With the latest renewal, the grant will support four research projects:
- Led by Ley, the first project will examine the genetic and epigenetic characteristics of intermediate-risk AML, the most common type. It is also the type that poses the most challenges in predicting how well patients will do after undergoing standard therapy. As such, this project further aims to uncover better predictors of relapse.
- Led by John F. DiPersio, MD, PhD, the Virginia E. and Sam J. Golman Professor of Medicine, and Michael P. Rettig, PhD, an associate professor of medicine, the second project will examine ways to improve patient responses to stem cell transplantation, seeking ways to boost the way the transplanted immune cells attack the patients’ AML.
- Led by Matthew J. Walter, MD, a professor of medicine, the third project will focus on the genetics and epigenetics of a different but closely related disease called myelodysplastic syndrome (MDS) that is slow-growing but sometimes progresses to AML. The goal is to understand why some patients progress to AML, and find ways to prevent it.

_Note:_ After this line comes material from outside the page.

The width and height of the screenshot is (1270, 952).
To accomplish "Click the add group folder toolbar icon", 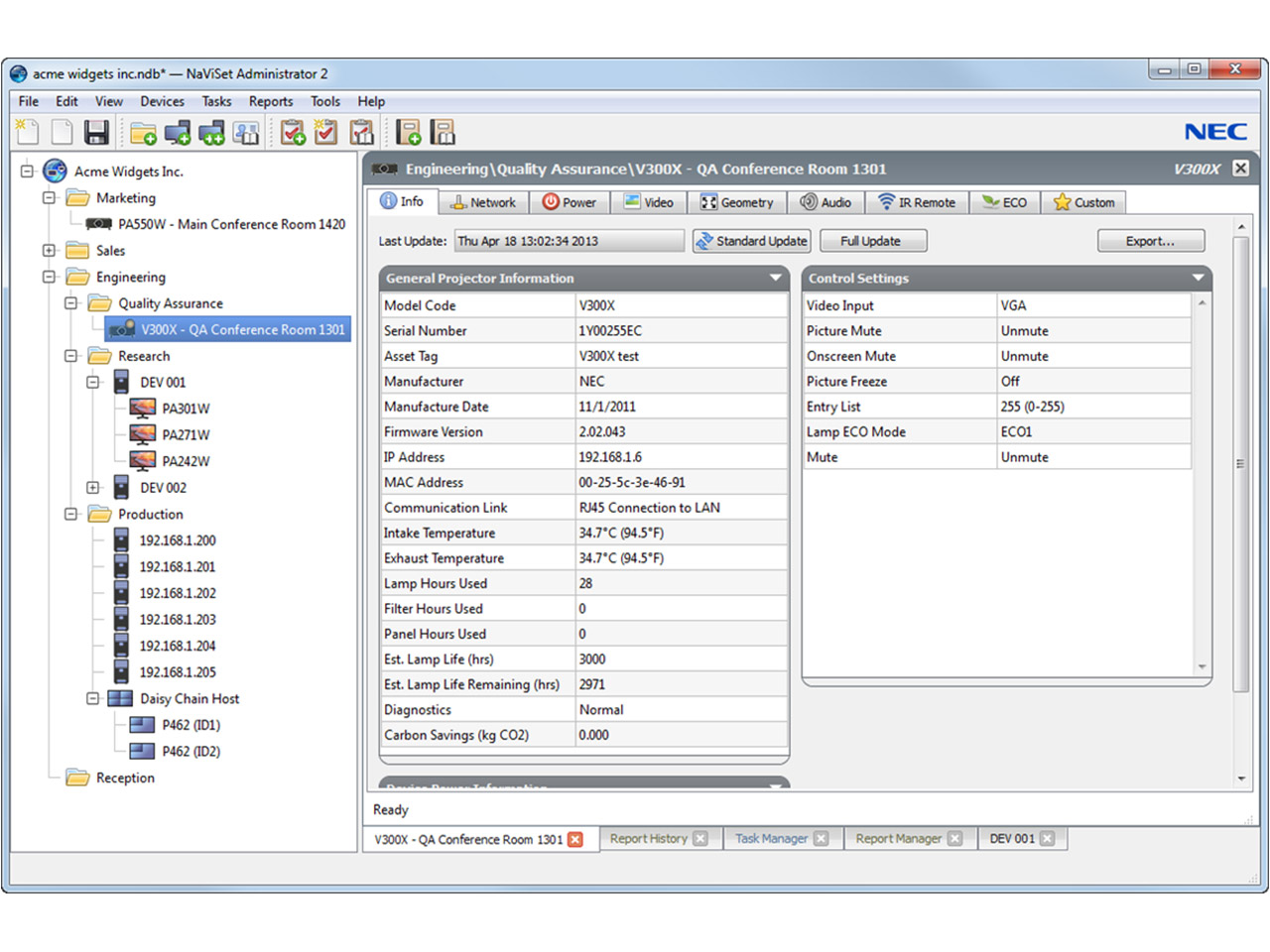I will [x=143, y=132].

- Led by Daniel C. Link, MD, the Alan A. and Edith L. Wolff Professor of Medicine, the fourth project will focus on understanding the genetic and epigenetic changes in an important gene called TP53, which often drives AML and has an impact on patient prognosis.
The work also is supported by four core research resources that integrate the activities of the program project grant.
Core A is led by Peter Westervelt, MD, PhD, a professor of medicine, and Sharon E. Heath, a senior clinical research coordinator. This core enrolls all of the patients for sample banking and assembles their clinical data. Core B is led by Jacqueline Payton, MD, PhD, an assistant professor of pathology and immunology. This core manages and distributes all of the samples in Siteman Cancer Center’s Tissue Procurement Core.
Core C, led by Christopher A. Miller, PhD, an assistant professor of medicine, and Robert S. Fulton, an assistant professor of genetics, produces and analyzes all of the sequencing data for the project. And Core D, led by Ley and Nancy Reidelberger, a senior research administrator, manages all of the administrative aspects of the grant.
“When we first started talking about sequencing the genomes of human cancer cells in the early 2000s, it was considered an outrageous idea,” Ley said. “People thought we were a little crazy. But it was ultimately successful, and the strategy took off, and those early studies have served as a blueprint for using genome sequencing to understand this disease.”
Ley described the complexity of the disease by giving an example of two patients whose diseases look identical at presentation. But, he explained, one might relapse after standard therapy and die within six months, while the other also gets standard therapy and is apparently cured.
“Why are the outcomes so different? We think about half of it is explained by the DNA sequencing and how the tumor is organized and what the mutations are,” Ley said. “But the other half is still pretty mysterious. Our goal over the next five years is to understand the other half. And now, we may have the technology to do it.”